Because MOET is conceptually uncooperative with full localized
curriculums, Plan International and others have worked within
the allowed 20 per cent to create both materials and local
capacity for curriculum development. While NGO representatives
do not expect a wholesale move to local curriculum in the
foreseeable future, they are hoping for a gradual expansion of
locally-relevant material until it comprises 30 - 40 percent of
the total.

PROGRAMS PRAGMATICALLY DIFFICULT
--------------------------------
12. (SBU) Even if MOET wanted to move rapidly to increase local
content and mother tongue instruction, implementing the changes
would be challenging at best and likely not possible in the near
future. Finding qualified teachers, for example, would be an
almost insurmountable problem for mother tongue language
instruction. There are, for example, simply no H'mong teachers
capable of teaching above the 4th grade level. Even those
attempts that MOET has instituted to encourage more ethnic
minorities to attend school can backfire. Plan International
pointed out that the lowered entrance, class, and exit exam
requirements for ethnic minority students that are intended to
encourage greater numbers to attend high school and teaching
colleges has had the effect of systematically producing
unqualified teachers who have not passed normal requirements.
There are also cultural barriers within MOET, which has shown a
tendency to consider ethnic minorities as monolithic, assigning
teachers of one ethnic group to teach another and somehow
assuming that they would know the language.

13. (SBU) Other structural problems make the goal of
native-language, culturally-relevant education even harder to
attain.

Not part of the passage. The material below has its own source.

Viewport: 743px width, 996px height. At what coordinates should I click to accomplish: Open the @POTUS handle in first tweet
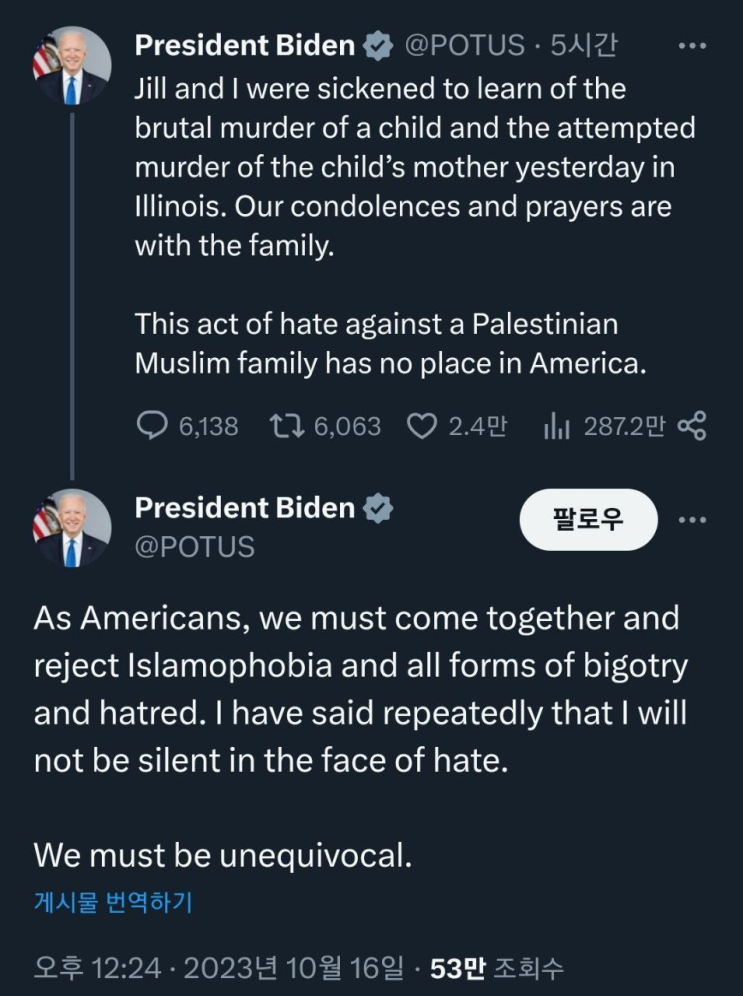[465, 45]
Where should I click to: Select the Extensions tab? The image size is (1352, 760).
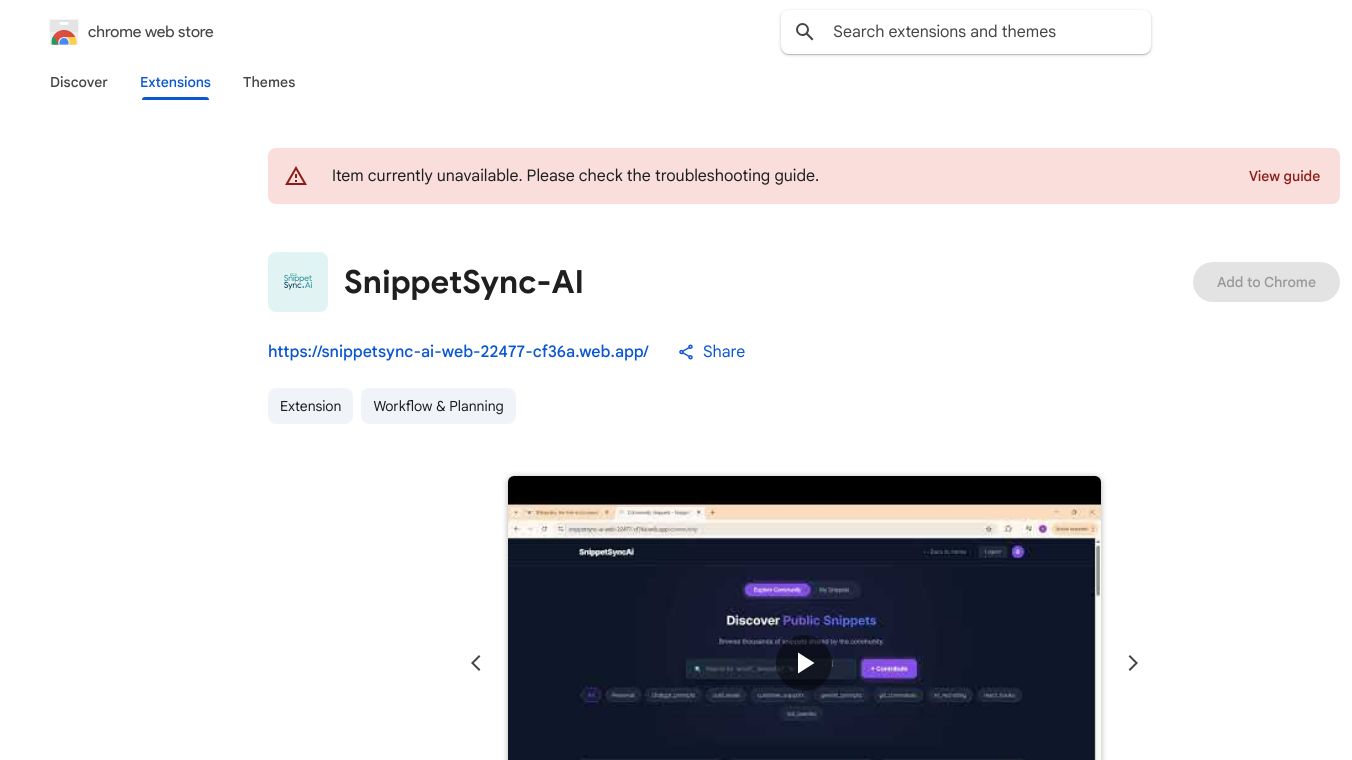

Ethnic minority-Vietnamese bilingual education might be
feasible in an area where all the pupils in a school are from
the same minority group, but an area with only one ethnic
minority is rare. A typical school in the Central Highlands is
likely to comprise five or six ethnic groups, each of whom
speaks a different language and has different cultural
traditions. The multitude of ethnic minority groups whose
traditional lands overlap and intersect also means that
developing suitable local curriculum is equally challenging.
While some provincial officials may oppose ethnic minority
curriculum because they fear it will lead to separatist
sentiments, the majority do not fund curriculum development for
lack of resources.

LIGHT AT THE END OF THE TUNNEL DIMMING
--------------------------------------
13. (SBU) UNESCO and UNICEF representatives express concern at
recent developments in the GVN's approach to education. They
are concerned that the Minister of Education's decision to place
greater emphasis on higher education, especially graduate study
abroad, may work to the detriment of basic education initiatives
for the most needy. While higher education is of great economic
and social benefit to the Vietnamese nation and economy, UNICEF
and UNESCO representatives are concerned that the GVN appears to
be shifting its limited educational funding away from basic
education for the masses and special education for impoverished
minorities and towards educating a privileged few at great
expense.

COMMENT
-------
14. (SBU) As with almost any other group in today's modern
world, educational attainment will play a large role in
determining the economic future of ethnic minorities in Vietnam.
Education will also play a pivotal role in their integration
into the social, cultural, and economic fabric of Vietnam.
Ironically, the GVN's focus on nationally unifying education has
in many ways backfired since it serves to disadvantage and
marginalize the very ethnic minority students it is intended to
integrate into the Vietnamese nation. Fundamental changes in
the GVN's attitudes and approach are needed or ethnic minorities
will continue to fall out of step as Vietnam's urban centers
lead the charge towards increasing prosperity based upon
industrialization and global integration. Unfortunately, even

HO CHI MIN 00000753 004.2 OF 004


if MOET had the best intentions and the best planning to back
them up, pervasive structural and capacity problems mean that
improving education for ethnic minorities would be very
difficult. End comment.

15. (U) This cable was coordinated with Embassy Hanoi.